▶ _Суть задания_:
Отфильтруйте строки записей и перепишите только те, в которых есть слово «part». Регистр букв учитывается.

▶ _Материал для задания_:
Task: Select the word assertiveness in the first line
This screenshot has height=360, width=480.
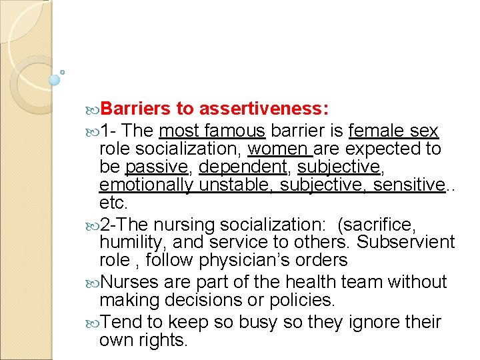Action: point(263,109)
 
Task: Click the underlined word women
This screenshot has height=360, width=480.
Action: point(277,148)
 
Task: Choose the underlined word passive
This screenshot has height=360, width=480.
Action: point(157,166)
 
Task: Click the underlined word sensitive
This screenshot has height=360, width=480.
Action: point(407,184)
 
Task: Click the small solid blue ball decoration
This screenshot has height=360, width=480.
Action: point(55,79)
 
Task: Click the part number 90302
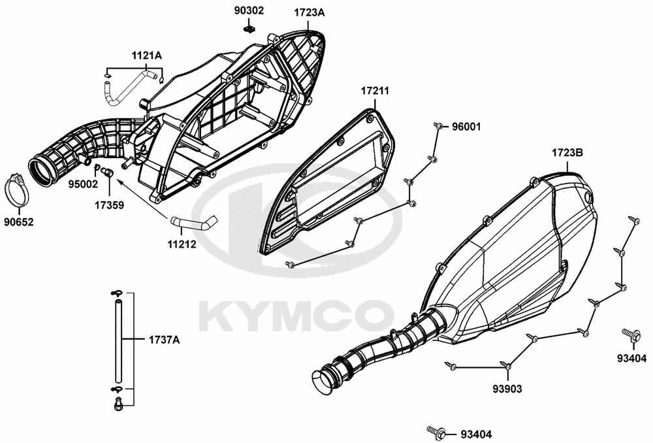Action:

* * *

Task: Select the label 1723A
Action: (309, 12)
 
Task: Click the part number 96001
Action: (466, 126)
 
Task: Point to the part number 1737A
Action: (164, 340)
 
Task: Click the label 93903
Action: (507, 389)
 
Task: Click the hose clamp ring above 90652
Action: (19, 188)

▶ _Решение задания_:
Task: Click the part number 90302
Task: Click the part number 96001
Task: Point to the part number 1737A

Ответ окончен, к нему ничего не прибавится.